Facts about Caterham
General Info
Caterham is a town in the Tandridge District of Surrey, England. The town is administratively divided into two: Caterham on the Hill, and Caterham Valley, which includes the main town centre in the middle of a dry valley but rises to equal heights to the south. The town lies close to the A22, 21 miles (34 kilometres) from Guildford and 6 miles (10 kilometres) south of Croydon, in an upper valley cleft into the dip slope of the North Downs. Caterham on the Hill is above the valley to the west. Due to its proximity to London, Caterham is a commuter town, with small-to-medium-sized businesses of its own but relatively few business/industrial parks. It has some retail and restaurants in Caterham Valley as well as pubs dotted throughout.
History
An encampment on the top of White Hill, in Caterham Valley south of Caterham School, between Bletchingley and the town centre is called The Cardinal’s Cap which was excavated and inspected in designating it a Scheduled Ancient Monument.
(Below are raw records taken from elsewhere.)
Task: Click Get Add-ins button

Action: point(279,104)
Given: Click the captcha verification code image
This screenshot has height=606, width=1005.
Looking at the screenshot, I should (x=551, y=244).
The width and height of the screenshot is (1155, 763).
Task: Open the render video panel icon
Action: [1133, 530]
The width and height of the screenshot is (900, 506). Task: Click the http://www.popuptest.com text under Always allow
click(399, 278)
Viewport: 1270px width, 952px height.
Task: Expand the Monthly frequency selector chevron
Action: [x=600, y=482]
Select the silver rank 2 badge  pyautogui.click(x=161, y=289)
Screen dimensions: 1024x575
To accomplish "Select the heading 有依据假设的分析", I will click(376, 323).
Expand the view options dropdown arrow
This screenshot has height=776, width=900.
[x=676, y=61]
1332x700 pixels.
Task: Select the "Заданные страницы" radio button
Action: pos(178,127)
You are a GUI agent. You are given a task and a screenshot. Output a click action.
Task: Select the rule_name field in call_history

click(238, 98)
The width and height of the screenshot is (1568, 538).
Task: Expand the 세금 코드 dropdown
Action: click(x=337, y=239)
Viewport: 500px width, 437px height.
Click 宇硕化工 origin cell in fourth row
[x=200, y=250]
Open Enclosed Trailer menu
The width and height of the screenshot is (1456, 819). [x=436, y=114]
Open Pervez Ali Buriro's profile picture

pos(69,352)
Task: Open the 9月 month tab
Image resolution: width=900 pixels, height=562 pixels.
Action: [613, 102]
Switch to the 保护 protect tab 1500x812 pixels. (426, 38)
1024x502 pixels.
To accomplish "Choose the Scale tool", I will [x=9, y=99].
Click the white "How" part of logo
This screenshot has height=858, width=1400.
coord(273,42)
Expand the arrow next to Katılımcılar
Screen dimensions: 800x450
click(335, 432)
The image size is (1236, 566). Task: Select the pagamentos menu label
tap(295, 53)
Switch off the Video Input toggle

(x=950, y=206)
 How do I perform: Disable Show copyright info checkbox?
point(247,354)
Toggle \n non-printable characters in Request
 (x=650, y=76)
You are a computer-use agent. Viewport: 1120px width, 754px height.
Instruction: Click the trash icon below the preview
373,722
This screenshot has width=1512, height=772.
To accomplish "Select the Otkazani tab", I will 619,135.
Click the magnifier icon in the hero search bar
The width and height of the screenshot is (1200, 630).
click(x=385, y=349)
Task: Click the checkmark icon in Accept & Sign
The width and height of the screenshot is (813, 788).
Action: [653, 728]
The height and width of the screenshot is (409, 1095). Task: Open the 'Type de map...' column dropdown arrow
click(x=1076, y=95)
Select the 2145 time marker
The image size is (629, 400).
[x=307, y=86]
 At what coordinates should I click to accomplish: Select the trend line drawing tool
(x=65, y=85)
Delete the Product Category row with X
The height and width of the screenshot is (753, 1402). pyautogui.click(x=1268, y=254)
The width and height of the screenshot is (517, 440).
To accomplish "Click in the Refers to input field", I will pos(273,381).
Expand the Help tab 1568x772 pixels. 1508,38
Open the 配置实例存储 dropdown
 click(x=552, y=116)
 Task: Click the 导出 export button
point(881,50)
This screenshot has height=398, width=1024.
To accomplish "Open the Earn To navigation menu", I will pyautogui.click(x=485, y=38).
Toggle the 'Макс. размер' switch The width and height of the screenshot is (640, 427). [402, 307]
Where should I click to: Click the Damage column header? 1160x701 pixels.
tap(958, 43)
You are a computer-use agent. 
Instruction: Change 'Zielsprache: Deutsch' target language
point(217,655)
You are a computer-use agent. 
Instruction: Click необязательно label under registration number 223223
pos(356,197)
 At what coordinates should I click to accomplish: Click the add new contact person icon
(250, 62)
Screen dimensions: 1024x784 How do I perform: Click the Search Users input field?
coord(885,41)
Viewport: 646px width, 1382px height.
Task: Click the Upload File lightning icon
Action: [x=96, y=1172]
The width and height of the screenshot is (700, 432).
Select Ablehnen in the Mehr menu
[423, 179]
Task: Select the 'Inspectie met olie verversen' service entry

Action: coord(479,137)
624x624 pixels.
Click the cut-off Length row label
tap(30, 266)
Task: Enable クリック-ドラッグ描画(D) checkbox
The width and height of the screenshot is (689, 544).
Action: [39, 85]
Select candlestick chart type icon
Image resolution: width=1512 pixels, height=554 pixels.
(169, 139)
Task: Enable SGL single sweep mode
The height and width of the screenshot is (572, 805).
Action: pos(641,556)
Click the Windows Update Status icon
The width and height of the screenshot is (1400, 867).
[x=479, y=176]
With close ramparts forming two or more lines, archaeologists describe the fort as a “large multivallate hillfort at War Coppice Camp”.
Its inner bank is about 0.5m wide and 0.4m high with a ditch 7m wide and 0.3m deep situated 2m below its crest. To the west of the ditch is the second bank, 8m wide and 0.5m high. Beyond this the second ditch has become completely infilled over the years but survives as a buried feature approximately 8m wide, visible as a terrace. Traces of a second, slighter terrace are situated further down the slope, representing evidence of additional scarping. The defences to the north east include an inner bank 5m wide and up to 0.5m high from the interior and 4m high from the exterior with a surrounding ditch 8m wide and 0.6m deep. Beyond this is a counterscarp bank 6m wide and up to 1m high. A 35m long section of a second ditch, which has become partially infilled over the years, survives 25m further out to the north east. In the southern and south eastern areas of the monument, sections of the hillfort have been disturbed by later quarrying activity. Although the monument was originally thought to be either Roman or Neolithic in date, excavations in 1950 showed it to be Iron Age and what had previously been thought to be a fragment of an earthwork was almost complete with the banks of the ramparts having been palisaded and revetted to strengthen their defence.